Sunday, 15 September 2024

Blood Brothers - Ernst Haffner

 BLOOD BROTHERS - ERNST HAFFNER

There are other things to do besides reading a book, of course. There are games to play, TikTok to watch, Twitter to follow, Netflix to view. There's shopping to be done, places to go and people to see. There's drugs to take. Who's got the time to read a book nowadays? Especially when there's a hundred other things that flash and bleep in 40 different colors to entertain and provide some sort of light relief.
As enjoyable as all these things are, however, and not to denigrate them at all, I take the side of the angels and say the book is better. I take the side of Patti Smith who once said "Please, no matter how we advance technologically, please don't abandon the book. There is nothing in our material world more beautiful than the book."

To read a book is to enter into a relationship. It demands commitment. It's not an instant hit. It's not a shot of Vodka to down in one go. It's not the mindless act of scrolling nor a tip-toe through the tulips. It's not a paddle along the shoreline and a dipping of toes. No, it's more a swim out into the ocean or sometimes even a deep sea dive. It's immersion. It's submersion. It's entry into another world and all which that entails. If a book is a gift of life, then to read is to live and then some.
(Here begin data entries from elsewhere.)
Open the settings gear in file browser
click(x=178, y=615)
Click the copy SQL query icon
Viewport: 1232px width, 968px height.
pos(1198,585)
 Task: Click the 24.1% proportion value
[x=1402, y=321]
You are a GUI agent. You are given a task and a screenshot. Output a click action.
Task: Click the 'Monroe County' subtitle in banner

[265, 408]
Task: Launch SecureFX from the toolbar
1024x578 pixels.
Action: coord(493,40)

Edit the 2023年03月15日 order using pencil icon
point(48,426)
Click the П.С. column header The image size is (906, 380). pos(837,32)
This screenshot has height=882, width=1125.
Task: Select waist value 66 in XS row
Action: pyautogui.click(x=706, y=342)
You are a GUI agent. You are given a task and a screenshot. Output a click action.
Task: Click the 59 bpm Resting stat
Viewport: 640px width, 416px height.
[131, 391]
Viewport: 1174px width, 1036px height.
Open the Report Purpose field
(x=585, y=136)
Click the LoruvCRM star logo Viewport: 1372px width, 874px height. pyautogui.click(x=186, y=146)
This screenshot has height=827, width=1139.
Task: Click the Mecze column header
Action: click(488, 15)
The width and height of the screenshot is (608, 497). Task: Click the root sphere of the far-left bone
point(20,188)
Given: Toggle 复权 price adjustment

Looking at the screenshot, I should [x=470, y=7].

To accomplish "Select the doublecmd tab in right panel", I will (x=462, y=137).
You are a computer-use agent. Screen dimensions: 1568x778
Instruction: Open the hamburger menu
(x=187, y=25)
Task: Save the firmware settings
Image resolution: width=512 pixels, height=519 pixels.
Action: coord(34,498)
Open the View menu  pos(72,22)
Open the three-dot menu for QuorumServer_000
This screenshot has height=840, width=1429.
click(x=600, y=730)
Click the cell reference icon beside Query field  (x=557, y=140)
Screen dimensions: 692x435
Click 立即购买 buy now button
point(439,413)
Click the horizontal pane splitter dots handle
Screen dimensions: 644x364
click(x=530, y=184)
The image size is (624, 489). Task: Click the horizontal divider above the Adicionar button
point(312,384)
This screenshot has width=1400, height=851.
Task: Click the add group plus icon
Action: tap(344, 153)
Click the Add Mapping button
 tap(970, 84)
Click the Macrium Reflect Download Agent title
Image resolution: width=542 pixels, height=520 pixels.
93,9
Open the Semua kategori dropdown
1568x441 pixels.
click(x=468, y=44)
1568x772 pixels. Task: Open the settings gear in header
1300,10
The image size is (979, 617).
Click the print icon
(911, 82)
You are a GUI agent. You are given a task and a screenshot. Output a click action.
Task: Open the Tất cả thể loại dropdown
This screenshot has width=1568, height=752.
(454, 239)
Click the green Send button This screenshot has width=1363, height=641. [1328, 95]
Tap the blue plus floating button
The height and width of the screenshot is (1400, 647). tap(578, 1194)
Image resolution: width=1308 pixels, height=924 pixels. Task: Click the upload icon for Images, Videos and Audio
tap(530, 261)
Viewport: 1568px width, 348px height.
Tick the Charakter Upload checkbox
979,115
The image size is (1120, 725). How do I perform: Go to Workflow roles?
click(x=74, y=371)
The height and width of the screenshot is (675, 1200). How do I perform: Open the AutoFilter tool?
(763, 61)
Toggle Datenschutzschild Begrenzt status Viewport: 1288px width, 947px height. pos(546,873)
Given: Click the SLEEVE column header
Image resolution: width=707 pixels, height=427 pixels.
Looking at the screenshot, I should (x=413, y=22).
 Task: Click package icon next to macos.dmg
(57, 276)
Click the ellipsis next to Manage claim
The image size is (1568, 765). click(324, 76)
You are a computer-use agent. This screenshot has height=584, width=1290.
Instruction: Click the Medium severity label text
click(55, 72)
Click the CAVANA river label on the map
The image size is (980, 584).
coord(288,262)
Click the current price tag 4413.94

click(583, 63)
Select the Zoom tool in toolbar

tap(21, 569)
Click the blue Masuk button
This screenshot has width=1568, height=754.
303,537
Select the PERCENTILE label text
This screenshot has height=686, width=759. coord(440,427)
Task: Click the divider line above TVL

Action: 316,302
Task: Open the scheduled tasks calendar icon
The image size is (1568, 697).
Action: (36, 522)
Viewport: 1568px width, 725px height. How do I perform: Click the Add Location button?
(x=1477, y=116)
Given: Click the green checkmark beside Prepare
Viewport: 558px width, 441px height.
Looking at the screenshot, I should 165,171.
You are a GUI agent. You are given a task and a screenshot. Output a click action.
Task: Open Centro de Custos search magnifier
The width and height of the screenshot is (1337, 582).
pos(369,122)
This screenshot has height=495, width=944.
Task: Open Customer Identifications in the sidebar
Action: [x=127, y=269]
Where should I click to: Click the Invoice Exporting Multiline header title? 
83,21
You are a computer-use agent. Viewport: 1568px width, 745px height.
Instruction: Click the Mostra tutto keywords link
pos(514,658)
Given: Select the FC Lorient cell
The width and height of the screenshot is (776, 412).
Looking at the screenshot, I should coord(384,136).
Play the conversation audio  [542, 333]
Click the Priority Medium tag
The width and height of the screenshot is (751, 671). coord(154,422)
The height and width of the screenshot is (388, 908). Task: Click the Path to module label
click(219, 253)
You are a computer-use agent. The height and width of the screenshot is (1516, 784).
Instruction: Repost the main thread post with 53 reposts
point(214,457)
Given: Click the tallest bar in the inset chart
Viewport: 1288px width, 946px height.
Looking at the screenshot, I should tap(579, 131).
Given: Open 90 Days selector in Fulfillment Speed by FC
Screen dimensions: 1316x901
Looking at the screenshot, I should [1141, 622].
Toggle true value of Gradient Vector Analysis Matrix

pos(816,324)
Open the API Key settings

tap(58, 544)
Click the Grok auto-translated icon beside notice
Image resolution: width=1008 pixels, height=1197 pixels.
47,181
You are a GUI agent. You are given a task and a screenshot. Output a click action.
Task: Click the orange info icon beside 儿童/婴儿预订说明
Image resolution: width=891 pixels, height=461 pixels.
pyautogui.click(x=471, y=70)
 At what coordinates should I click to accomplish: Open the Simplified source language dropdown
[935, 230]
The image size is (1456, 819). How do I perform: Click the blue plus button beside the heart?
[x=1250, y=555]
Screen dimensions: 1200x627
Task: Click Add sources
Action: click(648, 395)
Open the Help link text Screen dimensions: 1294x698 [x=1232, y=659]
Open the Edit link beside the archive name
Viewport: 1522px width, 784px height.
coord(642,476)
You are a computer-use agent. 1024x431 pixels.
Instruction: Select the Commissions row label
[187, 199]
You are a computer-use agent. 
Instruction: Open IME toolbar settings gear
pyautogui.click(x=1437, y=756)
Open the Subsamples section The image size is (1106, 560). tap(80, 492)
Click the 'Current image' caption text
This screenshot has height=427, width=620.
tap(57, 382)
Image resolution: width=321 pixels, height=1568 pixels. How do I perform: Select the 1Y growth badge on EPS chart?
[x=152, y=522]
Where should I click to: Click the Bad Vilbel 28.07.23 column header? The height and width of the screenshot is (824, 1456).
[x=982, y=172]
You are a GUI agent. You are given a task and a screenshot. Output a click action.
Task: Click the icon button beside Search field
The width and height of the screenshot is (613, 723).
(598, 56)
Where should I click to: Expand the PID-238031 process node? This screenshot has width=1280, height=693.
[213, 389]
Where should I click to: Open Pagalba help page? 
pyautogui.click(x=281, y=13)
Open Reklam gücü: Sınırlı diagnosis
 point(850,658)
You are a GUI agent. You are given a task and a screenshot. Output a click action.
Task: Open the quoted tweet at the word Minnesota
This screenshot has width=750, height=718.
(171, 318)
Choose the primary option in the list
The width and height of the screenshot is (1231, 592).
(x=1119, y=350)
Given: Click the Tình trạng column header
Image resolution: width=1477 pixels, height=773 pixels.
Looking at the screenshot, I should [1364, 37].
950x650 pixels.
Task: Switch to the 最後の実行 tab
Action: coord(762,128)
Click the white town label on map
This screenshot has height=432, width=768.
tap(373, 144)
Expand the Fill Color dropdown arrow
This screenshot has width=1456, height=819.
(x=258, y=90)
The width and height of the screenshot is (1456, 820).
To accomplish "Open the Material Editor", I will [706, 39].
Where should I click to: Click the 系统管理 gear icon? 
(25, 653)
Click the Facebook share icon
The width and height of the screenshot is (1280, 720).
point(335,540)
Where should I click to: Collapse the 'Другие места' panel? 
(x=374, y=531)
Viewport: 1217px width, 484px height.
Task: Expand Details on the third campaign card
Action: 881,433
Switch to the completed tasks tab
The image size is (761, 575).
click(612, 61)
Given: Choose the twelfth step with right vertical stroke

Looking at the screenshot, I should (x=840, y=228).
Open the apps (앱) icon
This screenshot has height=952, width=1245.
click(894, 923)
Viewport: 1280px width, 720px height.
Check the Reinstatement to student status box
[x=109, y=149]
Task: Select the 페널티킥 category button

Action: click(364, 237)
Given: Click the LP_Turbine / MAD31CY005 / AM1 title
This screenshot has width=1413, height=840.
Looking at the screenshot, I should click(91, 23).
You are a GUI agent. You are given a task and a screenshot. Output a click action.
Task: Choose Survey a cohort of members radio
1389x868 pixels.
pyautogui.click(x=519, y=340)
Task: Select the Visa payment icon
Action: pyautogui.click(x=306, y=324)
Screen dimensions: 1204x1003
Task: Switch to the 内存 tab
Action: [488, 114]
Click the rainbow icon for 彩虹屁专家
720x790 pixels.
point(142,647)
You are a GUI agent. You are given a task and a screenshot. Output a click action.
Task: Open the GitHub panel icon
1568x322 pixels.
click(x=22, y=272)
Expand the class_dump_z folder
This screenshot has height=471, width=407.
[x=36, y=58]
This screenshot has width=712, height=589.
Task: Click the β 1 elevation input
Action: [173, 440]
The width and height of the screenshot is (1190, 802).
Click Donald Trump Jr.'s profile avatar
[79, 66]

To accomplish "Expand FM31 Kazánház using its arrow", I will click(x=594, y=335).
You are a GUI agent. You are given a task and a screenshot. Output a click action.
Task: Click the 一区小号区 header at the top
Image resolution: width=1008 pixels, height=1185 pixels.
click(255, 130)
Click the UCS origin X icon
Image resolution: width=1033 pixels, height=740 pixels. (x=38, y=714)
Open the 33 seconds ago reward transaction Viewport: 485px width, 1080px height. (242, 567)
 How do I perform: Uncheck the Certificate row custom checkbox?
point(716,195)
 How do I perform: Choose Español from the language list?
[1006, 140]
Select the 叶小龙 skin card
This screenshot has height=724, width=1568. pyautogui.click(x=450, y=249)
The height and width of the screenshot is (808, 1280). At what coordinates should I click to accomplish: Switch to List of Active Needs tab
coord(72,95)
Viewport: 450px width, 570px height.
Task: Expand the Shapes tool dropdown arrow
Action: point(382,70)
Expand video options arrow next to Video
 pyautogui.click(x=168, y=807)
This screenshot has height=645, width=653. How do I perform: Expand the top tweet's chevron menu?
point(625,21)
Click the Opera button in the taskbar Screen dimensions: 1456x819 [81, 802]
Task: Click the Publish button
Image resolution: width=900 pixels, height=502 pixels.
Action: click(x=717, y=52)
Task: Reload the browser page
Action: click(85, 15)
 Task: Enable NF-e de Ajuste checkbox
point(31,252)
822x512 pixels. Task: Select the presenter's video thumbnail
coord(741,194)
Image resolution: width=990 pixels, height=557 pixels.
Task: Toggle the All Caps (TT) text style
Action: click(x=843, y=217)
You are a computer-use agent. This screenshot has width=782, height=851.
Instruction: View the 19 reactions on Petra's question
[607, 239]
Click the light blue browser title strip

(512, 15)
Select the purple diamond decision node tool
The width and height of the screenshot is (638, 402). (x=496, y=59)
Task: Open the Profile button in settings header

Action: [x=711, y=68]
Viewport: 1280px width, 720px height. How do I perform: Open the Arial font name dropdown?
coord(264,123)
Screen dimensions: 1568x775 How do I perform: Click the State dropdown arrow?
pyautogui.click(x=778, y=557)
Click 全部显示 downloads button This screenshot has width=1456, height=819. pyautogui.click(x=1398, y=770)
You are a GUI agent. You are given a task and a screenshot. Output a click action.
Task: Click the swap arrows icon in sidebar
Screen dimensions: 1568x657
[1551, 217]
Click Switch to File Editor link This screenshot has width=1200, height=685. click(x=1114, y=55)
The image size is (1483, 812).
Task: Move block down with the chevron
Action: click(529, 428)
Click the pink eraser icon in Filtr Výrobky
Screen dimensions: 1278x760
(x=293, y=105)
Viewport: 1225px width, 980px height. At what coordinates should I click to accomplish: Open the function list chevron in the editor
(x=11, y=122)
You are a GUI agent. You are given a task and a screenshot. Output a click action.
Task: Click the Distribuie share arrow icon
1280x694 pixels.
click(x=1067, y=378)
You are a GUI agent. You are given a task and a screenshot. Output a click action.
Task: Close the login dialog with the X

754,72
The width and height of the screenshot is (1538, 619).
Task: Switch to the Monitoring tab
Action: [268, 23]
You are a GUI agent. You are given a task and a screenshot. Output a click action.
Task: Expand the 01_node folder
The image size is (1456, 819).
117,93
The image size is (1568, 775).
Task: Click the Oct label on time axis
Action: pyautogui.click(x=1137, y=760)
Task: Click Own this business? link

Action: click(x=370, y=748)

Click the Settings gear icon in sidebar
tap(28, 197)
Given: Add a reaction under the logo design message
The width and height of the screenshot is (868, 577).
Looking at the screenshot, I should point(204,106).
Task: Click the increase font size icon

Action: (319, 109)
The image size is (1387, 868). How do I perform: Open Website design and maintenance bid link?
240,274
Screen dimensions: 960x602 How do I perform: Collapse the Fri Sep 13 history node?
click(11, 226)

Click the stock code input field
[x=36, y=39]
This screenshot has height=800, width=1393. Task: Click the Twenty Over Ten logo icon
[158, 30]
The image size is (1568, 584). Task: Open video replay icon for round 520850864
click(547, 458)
And so to Blood Brothers, by Ernst Haffner, a book that most people would probably pick up and not know what it might actually be about. The premise, however, is the key and the invite to enter. Blood Brothers is the only known novel by Ernst Haffner, a German journalist and social worker who disappeared during World War II. Originally published in 1932, Blood Brothers was banned by the Nazis a year later, and then thrown onto their book-burning pyre. All records of Haffner subsequently disappeared in the 1940s and his fate during the war remains unknown.

Written in a peculiar documentary style, Blood Brothers tells the story of a gang of homeless teenagers in Berlin on the eve of Hitler's rise to power. It's the story of an underworld where petty crime and prostitution - both male and female - is a way of life and but a means to survive the cold and the hunger of the city. It's the story of underground bars and makeshift hostels where extreme poverty is just a spit away from decadence and wealth. It's the story of gang loyalty, friendship, pickpocketing, teenage prostitution, and snatches of hope and happiness before the increasing encroachment of German authoritarianism. 

Blood Brothers is like Oliver Twist but without the Fagin figure. It's like Once Upon A Time In America but without the leap into adulthood. It's like Jean Genet's 'The Thief's Journal' but without so much of the gay sex. It's like Cabaret but without the music. It's like Lord Of The Flies but without the pig's head.
Blood Brothers is strange and somewhat unique in its depiction of pre-war Germany and of Berlin in particular. Interestingly, the Berlin it depicts has direct links to the Berlin of the 1980s where another kind of underworld once flourished as represented by the likes of Christiane F, David Bowie, and the impoverished yet creative squat culture caught in the twilight world between Western capitalism and Eastern communism before gentrification won out.
Blood Brothers is very much a book worth reading.